African American women have played a pivotal part in rock and roll—from laying its foundations and singing chart-topping hits to influencing some of the genre's most iconic acts. Despite this, black women's importance to the music's history has been diminished by narratives of rock as a mostly white male enterprise. In Black Diamond Queens, Maureen Mahon draws on recordings, press coverage, archival materials, and interviews to document the history of African American women in rock and roll between the 1950s and the 1980s. Mahon details the musical contributions and cultural impact of Big Mama Thornton, LaVern Baker, Betty Davis, Tina Turner, Merry Clayton, Labelle, the Shirelles, and others, demonstrating how dominant views of gender, race, sexuality, and genre affected their careers. By uncovering this hidden history of black women in rock and roll, Mahon reveals a powerful sonic legacy that continues to reverberate into the twenty-first century.

Pages: 408
Illustrations: 19 b&w illustrations
Published: October 2020
Paper ISBN: 978-1-4780-1122-4
Cloth ISBN: 978-1-4780-1019-7



PRAISE

“We've got to know where we came from in order to get where we want to go, and there's no doubt that Maureen knows where she is headed! You can absolutely feel the passion in every word she speaks, whether in person or on paper, and Black Diamond Queens is no exception.” 

— Quincy Jones



“I thought I knew the stories of the women who populate this stellar revisioning of rock and roll history. Now I realize how much I had to learn. A revolutionary read that should chasten rock historians and will delight anyone who wants the full picture of how black women shaped a culture that pushed them to the side and how they survived.”

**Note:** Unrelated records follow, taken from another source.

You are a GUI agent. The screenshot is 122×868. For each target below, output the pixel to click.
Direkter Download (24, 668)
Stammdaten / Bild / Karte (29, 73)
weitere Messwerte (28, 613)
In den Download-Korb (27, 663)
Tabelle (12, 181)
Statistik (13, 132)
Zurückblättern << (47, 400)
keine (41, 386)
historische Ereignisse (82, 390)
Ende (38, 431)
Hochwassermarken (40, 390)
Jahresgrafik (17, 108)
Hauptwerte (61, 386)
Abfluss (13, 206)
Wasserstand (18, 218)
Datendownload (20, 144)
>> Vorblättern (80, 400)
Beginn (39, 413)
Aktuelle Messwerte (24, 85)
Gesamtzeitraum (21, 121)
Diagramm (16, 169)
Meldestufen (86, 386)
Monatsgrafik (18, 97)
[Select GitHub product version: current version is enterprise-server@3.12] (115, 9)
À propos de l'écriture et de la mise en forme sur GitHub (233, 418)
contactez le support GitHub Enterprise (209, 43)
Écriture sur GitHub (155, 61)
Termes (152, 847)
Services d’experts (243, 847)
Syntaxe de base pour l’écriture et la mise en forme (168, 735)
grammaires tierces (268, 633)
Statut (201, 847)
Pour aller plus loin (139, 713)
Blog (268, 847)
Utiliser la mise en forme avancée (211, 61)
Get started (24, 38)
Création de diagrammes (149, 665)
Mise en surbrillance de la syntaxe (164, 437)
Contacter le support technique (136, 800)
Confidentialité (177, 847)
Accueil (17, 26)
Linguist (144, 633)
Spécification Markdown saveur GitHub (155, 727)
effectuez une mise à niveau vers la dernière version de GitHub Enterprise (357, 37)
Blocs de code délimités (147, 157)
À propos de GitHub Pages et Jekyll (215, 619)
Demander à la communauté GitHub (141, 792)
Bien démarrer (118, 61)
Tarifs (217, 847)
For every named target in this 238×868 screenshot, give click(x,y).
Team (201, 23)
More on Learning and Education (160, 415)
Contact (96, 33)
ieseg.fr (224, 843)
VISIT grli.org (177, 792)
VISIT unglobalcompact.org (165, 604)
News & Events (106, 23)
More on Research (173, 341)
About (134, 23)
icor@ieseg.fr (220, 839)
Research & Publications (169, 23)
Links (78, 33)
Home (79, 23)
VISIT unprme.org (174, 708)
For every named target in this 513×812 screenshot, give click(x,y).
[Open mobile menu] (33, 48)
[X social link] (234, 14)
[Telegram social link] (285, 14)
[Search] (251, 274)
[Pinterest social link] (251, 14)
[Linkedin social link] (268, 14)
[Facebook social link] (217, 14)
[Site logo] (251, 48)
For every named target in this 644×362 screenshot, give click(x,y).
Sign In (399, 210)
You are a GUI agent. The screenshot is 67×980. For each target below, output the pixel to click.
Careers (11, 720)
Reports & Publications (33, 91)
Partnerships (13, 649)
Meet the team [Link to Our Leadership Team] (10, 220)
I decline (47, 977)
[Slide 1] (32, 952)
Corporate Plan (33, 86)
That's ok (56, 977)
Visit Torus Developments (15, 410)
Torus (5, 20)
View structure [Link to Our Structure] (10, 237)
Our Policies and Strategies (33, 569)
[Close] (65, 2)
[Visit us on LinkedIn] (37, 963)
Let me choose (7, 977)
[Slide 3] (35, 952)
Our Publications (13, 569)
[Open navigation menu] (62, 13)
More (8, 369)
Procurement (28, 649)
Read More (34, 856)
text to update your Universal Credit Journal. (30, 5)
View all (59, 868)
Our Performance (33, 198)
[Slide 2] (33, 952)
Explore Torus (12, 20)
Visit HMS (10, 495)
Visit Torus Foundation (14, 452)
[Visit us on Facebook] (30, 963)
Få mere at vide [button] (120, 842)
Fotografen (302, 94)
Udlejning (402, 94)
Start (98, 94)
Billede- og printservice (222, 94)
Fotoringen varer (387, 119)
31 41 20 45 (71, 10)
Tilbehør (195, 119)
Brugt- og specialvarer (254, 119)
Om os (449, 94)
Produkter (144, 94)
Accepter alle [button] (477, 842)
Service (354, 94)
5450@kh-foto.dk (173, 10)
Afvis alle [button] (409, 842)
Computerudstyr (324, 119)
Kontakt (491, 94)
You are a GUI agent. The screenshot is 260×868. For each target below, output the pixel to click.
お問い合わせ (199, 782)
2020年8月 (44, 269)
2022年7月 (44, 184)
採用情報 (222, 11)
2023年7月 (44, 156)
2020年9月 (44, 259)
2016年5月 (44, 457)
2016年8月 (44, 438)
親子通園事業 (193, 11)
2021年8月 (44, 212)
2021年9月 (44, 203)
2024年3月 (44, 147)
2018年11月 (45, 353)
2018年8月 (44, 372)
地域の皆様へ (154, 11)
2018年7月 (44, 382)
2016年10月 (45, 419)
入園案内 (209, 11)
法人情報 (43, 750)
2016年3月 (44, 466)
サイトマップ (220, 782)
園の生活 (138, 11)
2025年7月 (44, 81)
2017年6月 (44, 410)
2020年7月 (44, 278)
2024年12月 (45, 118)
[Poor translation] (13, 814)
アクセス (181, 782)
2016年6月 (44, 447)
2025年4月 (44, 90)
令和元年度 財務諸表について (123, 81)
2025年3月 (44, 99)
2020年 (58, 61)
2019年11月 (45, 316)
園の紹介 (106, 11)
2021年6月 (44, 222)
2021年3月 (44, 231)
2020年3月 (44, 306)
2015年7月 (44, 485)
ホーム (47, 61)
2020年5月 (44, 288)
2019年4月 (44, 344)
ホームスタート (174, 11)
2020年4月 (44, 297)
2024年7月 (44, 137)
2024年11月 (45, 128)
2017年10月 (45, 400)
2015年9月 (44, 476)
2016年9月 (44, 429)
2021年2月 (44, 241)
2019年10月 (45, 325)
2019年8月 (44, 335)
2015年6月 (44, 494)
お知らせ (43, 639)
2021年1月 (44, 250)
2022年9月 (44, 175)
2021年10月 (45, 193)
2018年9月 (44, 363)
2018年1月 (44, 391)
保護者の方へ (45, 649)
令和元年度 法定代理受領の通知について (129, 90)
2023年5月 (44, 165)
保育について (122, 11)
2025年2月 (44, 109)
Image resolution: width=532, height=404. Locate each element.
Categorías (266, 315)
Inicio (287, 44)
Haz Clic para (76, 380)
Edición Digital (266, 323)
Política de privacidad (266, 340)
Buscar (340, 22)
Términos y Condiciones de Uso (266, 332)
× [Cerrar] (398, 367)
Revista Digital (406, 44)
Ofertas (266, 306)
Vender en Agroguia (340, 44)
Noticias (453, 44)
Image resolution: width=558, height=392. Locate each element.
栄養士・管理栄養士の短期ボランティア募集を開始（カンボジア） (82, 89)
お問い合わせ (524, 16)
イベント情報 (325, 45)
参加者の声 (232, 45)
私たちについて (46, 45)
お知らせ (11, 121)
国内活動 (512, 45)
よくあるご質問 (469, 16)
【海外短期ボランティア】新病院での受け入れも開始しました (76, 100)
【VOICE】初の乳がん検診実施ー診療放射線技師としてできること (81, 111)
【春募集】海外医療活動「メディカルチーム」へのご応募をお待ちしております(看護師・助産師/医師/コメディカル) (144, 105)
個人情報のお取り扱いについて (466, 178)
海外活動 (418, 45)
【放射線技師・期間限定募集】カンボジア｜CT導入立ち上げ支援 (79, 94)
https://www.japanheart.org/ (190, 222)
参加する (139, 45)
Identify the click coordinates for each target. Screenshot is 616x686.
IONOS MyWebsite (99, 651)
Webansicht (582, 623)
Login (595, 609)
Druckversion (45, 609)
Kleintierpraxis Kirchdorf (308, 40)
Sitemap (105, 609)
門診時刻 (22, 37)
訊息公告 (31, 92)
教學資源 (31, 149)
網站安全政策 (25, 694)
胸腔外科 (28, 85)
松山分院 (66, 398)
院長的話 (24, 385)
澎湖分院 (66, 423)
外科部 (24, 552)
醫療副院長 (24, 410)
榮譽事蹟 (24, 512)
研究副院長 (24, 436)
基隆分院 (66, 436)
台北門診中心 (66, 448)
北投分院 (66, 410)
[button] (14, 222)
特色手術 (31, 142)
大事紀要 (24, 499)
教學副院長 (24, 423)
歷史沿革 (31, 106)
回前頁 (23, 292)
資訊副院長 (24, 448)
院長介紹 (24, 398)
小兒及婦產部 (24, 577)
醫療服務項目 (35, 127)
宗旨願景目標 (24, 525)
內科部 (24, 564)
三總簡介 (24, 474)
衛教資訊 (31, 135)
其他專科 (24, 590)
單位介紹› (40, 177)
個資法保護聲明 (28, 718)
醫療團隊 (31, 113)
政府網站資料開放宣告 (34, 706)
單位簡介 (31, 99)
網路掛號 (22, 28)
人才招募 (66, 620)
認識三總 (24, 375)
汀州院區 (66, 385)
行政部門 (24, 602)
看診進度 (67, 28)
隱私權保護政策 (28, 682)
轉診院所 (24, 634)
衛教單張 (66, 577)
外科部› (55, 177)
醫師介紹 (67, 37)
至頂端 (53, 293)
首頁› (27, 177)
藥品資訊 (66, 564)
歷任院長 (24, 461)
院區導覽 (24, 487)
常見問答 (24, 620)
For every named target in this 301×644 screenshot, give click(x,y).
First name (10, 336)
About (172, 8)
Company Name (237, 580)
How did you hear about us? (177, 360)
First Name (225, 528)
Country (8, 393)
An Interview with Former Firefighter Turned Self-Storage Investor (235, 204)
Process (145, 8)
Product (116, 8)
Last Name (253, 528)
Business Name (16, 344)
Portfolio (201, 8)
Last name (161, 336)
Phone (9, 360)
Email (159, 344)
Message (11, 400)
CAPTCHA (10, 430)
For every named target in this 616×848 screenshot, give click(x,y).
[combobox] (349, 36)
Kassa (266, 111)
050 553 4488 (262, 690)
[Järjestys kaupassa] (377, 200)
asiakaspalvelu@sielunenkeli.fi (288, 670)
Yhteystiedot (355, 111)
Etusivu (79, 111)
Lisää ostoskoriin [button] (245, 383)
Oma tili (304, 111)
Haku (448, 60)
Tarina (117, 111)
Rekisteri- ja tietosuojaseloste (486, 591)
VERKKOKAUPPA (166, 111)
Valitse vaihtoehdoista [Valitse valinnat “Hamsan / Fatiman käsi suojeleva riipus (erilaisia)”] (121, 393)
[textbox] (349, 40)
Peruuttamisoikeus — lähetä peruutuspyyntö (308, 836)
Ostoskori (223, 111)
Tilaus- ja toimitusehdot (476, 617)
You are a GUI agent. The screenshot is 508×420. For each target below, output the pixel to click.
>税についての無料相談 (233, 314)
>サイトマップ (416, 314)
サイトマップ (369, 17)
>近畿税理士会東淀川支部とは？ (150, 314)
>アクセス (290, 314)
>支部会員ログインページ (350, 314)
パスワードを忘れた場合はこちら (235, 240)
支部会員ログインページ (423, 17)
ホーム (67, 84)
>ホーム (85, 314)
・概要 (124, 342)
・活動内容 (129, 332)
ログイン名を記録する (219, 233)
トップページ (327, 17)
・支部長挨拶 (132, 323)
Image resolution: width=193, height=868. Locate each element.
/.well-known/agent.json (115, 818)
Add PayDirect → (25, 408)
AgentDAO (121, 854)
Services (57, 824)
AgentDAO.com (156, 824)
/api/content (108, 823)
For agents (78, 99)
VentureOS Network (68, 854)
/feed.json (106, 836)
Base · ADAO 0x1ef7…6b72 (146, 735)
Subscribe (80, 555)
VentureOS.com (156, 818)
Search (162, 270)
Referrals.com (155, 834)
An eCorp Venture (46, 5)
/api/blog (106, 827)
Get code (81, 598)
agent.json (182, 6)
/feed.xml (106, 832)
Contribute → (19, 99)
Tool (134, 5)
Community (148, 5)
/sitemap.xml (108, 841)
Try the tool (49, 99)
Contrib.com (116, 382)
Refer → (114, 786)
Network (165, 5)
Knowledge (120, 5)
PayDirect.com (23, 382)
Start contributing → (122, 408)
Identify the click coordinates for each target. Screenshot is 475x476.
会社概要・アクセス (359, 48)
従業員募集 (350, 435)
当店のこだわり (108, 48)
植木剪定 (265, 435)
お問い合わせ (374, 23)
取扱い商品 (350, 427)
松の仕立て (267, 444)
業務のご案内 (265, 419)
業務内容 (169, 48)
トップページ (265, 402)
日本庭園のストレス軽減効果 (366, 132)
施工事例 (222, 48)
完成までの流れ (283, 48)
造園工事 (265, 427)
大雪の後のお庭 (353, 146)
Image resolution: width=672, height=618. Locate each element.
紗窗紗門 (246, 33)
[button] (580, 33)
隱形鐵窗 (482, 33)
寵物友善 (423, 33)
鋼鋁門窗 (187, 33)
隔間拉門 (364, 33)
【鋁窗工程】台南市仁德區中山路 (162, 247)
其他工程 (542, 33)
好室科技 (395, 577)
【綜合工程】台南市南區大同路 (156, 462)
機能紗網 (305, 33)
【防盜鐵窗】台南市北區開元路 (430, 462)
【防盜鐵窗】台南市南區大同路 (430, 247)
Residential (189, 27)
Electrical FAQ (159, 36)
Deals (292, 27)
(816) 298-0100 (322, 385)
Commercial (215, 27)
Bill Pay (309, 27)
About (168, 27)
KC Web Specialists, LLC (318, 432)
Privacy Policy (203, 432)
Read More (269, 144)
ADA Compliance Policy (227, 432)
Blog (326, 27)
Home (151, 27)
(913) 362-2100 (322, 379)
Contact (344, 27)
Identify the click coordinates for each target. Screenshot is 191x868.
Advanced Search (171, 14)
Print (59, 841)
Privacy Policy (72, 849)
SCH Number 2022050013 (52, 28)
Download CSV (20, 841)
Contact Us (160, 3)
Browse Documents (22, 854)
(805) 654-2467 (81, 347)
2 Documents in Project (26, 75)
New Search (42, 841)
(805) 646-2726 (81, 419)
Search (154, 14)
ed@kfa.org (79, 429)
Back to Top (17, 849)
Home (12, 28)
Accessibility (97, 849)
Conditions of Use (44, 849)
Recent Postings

 — Ann Powers, author of Good Booty: Love and Sex, Black and White, Body and Soul in American Music



“The book that's poised to set rock history free. Maureen Mahon's Black Diamond Queens sets the record straight by offering a meticulously detailed study of the ways in which Black women musicians and entertainers played pivotal roles in the birth of the genre and fearlessly revolutionized the form. Essential reading for anyone who cares about popular music culture.”

— Daphne A. Brooks, author of Bodies in Dissent: Spectacular Performances of Race and Freedom, 1850–1910



"... Mahon has done plenty to expose how Black women rockers have been marginalized by musicians, audiences, historians, and critics. A well-researched, sociologically savvy effort to expand the rock canon." 

— Kirkus Reviews




Starred Review. "With depth and breadth, Mahon’s work centers the many African American women who heavily influence rock and roll, from LaVern Baker to Tina Turner. Rock and roll emerged neither from a vacuum nor from the minds of white, male performers alone. Mahon’s comprehensive research and intelligent thinking are captured in her compelling writing."

— Emily Dziuban, Booklist




"If you are curious about music and its development across genres or would like more examples of Black women’s exquisite impact on every aspect of life, Black Diamond Queens is for you. You won’t find many of these queens on the walls of the Rock and Roll Hall of Fame or in canonical texts discussing the origins of rock and roll. Still, crucially and inspiringly, you might see yourself in this group of Black women whose manicured fingers are all over rock and roll. At the very least, you will be exposed to some incredible new songs."

— Briana Spivey, Women's Review of Books




"As I read each page of Black Diamond Queens, learning about the Black women who contributed to not only the sound but the ethos of rock and roll, I felt like I was also learning about myself. In the end, the stories felt less like a permission slip to feel at home in a genre I most resonate with, but a reminder that, like these women, I should never feel the need to ask for permission at all."

— Erica Campbell, UPROXX



"[H]ighly recommended for anyone who is interested in deepening their knowledge of the legacies and profoundness of Black women in music."

— Jordannah Elizabeth, Amsterdam News



"A rare gem. . . . this meticulously researched book is a key entry in the ongoing record-correction of 20th-century popular music history, one that recenters women, and most crucially, women of color. . . . The collective telling of their complex stories, within an intersectional feminist framework, is the kind of illuminating scholarship that rock really needs."